## [Exercise goal]
Turn the paragraph beginning "On March 9, 2018" in the court order below into a short bulleted list that keeps its main facts.

## [Text provided]
* Begin *

United States District Court, S.D. Alabama, Southern Division

September 9, 2019

SOUTHERN LIGHT, LLC, et al., Defendants.



         This matter is before the Court on Defendants' motion for summary judgment (Doc. 46), Plaintiffs' Response (Doc. 48) and Defendants' Reply (Doc. 51). The motion is DENIED, except as otherwise indicated herein regarding damages.

         This case involves Plaintiffs Harbor Communications, LLC, Boihem Investment Company, LLC, and J&L, LLC (Plaintiffs collectively / individually Harbor, Boihem, J&L), and Defendants Southern Light, LLC (Southern Light) and Uniti Fiber Holdings, Inc., (Uniti). On February 3, 2018, Plaintiffs initiated a state court litigation against Southern Light and Uniti in the Circuit Court of Baldwin County, Alabama (05-CV-2018-900143.00) alleging breach of the 2016 settlement agreement (the contract) related to resolution of a prior state court case (CV-2013-900392). (Doc. 1-1). Plaintiffs seek damages including costs and attorneys' fees.

         On March 9, 2018, Defendants removed the case to this Court on the basis of federal diversity subject matter jurisdiction. Subsequently, Defendants filed an answer and Southern Light asserted a counterclaim against Harbor for breach of contract. (Docs. 2, 5 (amended)). Southern Light seeks damages from Harbor including interest, costs, and reasonable attorneys' fees.

* End *

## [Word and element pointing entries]
* Begin *

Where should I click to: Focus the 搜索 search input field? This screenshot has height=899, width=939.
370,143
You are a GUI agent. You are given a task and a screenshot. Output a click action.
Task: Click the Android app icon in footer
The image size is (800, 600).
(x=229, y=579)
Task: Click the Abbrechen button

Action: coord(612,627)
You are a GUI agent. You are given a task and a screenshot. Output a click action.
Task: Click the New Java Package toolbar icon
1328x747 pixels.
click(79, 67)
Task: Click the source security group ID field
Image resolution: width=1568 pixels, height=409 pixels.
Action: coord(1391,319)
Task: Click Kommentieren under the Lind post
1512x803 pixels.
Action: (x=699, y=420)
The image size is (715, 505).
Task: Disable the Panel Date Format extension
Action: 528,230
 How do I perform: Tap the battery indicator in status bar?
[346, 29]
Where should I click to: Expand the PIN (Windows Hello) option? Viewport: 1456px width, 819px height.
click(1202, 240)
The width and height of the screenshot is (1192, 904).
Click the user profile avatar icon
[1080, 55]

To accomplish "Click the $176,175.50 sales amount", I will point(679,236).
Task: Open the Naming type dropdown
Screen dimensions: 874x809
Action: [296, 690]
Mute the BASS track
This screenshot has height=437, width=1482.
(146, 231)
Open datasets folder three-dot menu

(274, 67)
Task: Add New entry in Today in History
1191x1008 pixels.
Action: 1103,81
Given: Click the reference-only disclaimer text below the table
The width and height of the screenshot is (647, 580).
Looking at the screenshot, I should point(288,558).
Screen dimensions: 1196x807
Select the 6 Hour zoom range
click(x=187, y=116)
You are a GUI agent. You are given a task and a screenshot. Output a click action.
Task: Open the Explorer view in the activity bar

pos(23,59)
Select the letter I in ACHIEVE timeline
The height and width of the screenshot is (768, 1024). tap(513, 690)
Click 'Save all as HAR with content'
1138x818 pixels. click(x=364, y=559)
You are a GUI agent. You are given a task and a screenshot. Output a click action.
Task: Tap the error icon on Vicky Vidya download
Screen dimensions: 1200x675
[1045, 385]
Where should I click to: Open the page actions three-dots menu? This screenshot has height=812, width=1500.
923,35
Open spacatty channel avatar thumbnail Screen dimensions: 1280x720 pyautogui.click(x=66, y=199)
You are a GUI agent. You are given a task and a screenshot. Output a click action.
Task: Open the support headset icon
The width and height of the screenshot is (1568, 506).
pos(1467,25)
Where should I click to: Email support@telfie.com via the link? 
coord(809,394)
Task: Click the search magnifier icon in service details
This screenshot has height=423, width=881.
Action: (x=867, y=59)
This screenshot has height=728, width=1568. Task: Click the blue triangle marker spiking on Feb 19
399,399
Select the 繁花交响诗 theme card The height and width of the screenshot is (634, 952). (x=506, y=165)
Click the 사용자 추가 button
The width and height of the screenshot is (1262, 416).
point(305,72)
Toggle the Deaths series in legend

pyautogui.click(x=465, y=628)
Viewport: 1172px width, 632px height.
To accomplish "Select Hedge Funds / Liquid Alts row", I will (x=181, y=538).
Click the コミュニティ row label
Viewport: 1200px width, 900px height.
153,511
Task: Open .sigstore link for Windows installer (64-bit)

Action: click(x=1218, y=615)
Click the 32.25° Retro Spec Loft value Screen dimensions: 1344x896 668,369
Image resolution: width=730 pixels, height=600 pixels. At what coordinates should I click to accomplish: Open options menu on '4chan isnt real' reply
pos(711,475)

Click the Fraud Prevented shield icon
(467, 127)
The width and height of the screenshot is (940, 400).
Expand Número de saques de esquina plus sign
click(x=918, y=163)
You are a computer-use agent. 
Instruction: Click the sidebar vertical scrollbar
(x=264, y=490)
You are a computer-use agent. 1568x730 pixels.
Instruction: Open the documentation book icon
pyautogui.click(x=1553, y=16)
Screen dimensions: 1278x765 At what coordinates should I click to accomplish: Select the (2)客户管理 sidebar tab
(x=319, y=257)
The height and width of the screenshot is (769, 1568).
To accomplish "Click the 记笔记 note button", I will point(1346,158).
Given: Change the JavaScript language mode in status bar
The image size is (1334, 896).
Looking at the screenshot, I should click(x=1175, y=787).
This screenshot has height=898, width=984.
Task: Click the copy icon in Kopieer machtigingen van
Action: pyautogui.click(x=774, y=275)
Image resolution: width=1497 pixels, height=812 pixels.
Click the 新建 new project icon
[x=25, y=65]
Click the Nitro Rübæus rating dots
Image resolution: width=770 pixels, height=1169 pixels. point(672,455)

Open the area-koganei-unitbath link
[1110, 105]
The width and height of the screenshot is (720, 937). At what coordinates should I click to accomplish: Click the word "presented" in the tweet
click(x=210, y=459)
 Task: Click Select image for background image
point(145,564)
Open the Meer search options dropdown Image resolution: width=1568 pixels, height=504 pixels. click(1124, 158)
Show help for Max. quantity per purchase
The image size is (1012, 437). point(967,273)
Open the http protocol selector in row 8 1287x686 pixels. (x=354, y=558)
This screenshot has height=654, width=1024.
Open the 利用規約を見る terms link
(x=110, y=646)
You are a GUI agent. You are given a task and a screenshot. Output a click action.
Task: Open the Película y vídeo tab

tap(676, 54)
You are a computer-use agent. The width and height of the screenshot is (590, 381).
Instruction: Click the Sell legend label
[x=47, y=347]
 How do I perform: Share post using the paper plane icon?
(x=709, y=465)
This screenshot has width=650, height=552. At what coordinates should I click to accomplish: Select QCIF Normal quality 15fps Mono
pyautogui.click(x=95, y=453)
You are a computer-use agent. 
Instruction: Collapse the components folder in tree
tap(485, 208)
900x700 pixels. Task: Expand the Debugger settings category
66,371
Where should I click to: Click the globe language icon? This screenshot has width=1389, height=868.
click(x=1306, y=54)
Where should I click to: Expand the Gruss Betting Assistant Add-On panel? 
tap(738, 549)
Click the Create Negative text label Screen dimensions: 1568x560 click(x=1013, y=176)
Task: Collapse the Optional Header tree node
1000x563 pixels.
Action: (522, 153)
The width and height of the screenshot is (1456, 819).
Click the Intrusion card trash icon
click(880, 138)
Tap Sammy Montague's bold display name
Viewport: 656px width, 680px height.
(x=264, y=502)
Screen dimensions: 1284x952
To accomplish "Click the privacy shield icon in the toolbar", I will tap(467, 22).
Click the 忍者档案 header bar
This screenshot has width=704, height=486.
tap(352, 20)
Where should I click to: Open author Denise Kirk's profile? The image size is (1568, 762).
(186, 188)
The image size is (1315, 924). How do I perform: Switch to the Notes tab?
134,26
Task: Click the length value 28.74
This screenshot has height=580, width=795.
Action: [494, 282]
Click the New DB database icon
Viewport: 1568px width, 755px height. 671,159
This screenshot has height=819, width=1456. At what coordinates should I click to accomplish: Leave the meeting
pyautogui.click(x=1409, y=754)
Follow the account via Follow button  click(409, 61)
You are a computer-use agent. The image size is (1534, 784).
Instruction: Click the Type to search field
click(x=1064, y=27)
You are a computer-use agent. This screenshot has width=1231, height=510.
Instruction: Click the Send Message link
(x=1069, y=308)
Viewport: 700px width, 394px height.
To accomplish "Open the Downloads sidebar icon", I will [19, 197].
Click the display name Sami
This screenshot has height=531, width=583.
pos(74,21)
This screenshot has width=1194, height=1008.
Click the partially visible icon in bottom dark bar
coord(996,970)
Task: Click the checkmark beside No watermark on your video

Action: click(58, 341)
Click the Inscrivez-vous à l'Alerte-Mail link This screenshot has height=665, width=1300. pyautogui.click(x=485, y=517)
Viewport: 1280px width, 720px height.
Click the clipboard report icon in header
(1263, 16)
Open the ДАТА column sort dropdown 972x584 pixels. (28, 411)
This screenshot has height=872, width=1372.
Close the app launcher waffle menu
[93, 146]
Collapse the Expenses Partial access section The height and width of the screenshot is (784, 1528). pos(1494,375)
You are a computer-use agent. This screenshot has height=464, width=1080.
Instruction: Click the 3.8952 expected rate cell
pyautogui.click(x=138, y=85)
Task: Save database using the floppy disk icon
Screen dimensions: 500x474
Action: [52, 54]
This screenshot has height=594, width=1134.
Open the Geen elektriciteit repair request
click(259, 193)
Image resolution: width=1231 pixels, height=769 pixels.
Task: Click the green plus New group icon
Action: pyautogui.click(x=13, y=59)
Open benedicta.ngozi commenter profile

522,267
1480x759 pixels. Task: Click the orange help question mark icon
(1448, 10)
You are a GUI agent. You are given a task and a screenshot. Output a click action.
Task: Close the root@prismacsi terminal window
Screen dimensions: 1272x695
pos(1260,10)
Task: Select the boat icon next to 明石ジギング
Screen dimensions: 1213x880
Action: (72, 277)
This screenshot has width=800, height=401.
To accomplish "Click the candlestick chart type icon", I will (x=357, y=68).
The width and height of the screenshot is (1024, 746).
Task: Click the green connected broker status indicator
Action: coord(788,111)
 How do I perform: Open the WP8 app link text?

* End *

## [Response]
- March 9, 2018: Defendants removed the case to this Court based on federal diversity subject matter jurisdiction.
- Defendants then filed an answer (Docs. 2, 5 (amended)).
- Southern Light counterclaimed against Harbor for breach of contract.
- Southern Light seeks damages from Harbor, including interest, costs, and reasonable attorneys' fees.